Pharmacokinetic analysis
Plasma and CSF pexidartinib concentrations were assayed by Integrated Analytical Solutions, Inc. (Berkeley, CA, USA) utilizing a validated high-performance liquid chromatography/tandem mass spectrometry (HPLC–MS/MS) method. The lower limit of quantitation (LLOQ) was 25 and 5 ng/mL for plasma and CSF, respectively. Pharmacokinetic (PK) parameters for pexidartinib in plasma and CSF were determined via non-compartmental analysis using Phoenix WinNonlin® v8.0 (Certara Pharsight, Cary, NC). The values for the maximum concentration (Cmax) and time to Cmax (Tmax) were observed and recorded. The area under the plasma concentration vs. time curve (AUClast) was determined by utilizing the linear up/log down trapezoidal rule to the last time point. Dose-normalized Cmax and AUClast were calculated by dividing by mg/kg dose for comparison across dose levels and species. The slope of the best fit line drawn through a minimum of three terminal concentration points determined the elimination rate (Kel). The natural log of 2 (ln2) divided by Kel was utilized to calculate the half-life (T1/2). AUC extrapolated to time infinity (AUCINF) was calculated by adding AUClast to (Clast/Kel). Dose/AUCINF was utilized to calculate apparent oral clearance (CL/F). Apparent oral volume of distribution in the terminal phase (Vz/F) was calculated as CL/F divided by Kel.
Results
Four of the five NHPs were evaluable for PK analysis; one NHP was not evaluable due to a technical difficulty with the CSF reservoir unrelated to the study. Each NHP received 40 mg/kg pexidartinib (equivalent to a human dose of 800 mg/m2) rounded up to the next whole tablet size of 200 mg.

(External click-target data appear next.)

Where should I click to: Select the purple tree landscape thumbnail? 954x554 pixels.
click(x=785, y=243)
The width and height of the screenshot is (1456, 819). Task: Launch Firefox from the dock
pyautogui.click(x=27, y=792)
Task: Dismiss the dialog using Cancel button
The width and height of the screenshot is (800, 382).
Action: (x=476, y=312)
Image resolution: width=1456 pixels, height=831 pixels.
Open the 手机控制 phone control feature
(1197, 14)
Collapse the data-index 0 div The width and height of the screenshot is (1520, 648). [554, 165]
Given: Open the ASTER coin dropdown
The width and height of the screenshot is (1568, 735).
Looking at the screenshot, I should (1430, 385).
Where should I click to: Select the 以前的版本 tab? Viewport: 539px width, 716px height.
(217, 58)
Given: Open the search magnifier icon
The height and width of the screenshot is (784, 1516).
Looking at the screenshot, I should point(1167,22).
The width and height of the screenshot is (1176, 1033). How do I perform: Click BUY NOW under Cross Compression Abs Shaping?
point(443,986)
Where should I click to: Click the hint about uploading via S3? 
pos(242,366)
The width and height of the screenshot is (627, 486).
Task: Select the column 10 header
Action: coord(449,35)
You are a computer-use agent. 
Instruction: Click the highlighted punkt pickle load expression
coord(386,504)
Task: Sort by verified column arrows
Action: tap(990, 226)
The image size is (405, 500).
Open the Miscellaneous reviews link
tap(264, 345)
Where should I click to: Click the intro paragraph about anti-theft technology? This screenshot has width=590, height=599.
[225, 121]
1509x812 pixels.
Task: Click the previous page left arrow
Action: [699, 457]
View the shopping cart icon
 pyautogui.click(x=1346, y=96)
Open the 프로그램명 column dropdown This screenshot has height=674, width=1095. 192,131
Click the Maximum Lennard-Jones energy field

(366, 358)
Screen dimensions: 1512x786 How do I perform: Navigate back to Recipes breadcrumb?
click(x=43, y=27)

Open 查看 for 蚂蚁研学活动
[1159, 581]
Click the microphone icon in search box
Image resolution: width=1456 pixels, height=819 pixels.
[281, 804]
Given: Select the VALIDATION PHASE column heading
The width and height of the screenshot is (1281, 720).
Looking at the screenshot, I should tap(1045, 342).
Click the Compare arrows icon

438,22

Following oral administration, on average, plasma Cmax of 16.50 ± 6.67 μg/mL occurred at Tmax of 5 h, and plasma AUClast was 250.25 ± 103.76 h*μg/mL (Table 1). The elimination occurred in a single phase, with a mean half-life of 15.1 h.
Table 1.
Pexidartinib plasma pharmacokinetics in each NHP
| Subject | Weight | Dose | T max | C max | T 1/2 | Vz/F | CL | AUClast |
|---|---|---|---|---|---|---|---|---|
| kg | mg/kg | h | μg/mL | h | L/kg | L/h/kg | h*μg/mL | |
| Plasma | ||||||||
| 1 | 13.9 | 43.2 | 6 | 23.4 | 9.93 | 1.88 | 0.131 | 313 |
| 2 | 9.6 | 41.7 | 2 | 9.70 | 20.39 | 9.32 | 0.317 | 122 |
| 3 | 10.3 | 38.8 | 4 | 12.0 | 15.65 | 3.91 | 0.173 | 213 |
| 4 | 11.1 | 36.0 | 8 | 20.9 | 14.57 | 2.08 | 0.099 | 353 |
| Average | 11.23 | 39.93 | 5.00 | 16.50 | 15.13 | 4.30 | 0.18 | 250.25 |
| Std. Dev | 1.89 | 3.19 | 2.58 | 6.67 | 4.29 | 3.47 | 0.10 | 103.76 |
| CSF | ||||||||
| 1 | 13.9 | 43.2 | 8 | 0.0161 | ||||
| 2 | 9.6 | 41.7 | 6 | 0.0101 | ||||
| Average | 11.23 | 39.93 | 7.01 | 0.0131 | ||||
| Std. Dev | 1.89 | 3.19 | 1.43 | 0.0042 |
Pexidartinib was quantifiable in the CSF of two of the four NHPs: CSF pexidartinib concentrations ranged from 5.49–16.1 ng/mL from 6–48 h in NHP 1 and from 5.36–10.1 ng/mL from 2–6 h in NHP 2 (Table 1). These CSF concentrations were 0.04–0.51% of the observed plasma concentrations at the same time point. Pharmacokinetic parameters could not be calculated for CSF due to the lack of quantifiable samples.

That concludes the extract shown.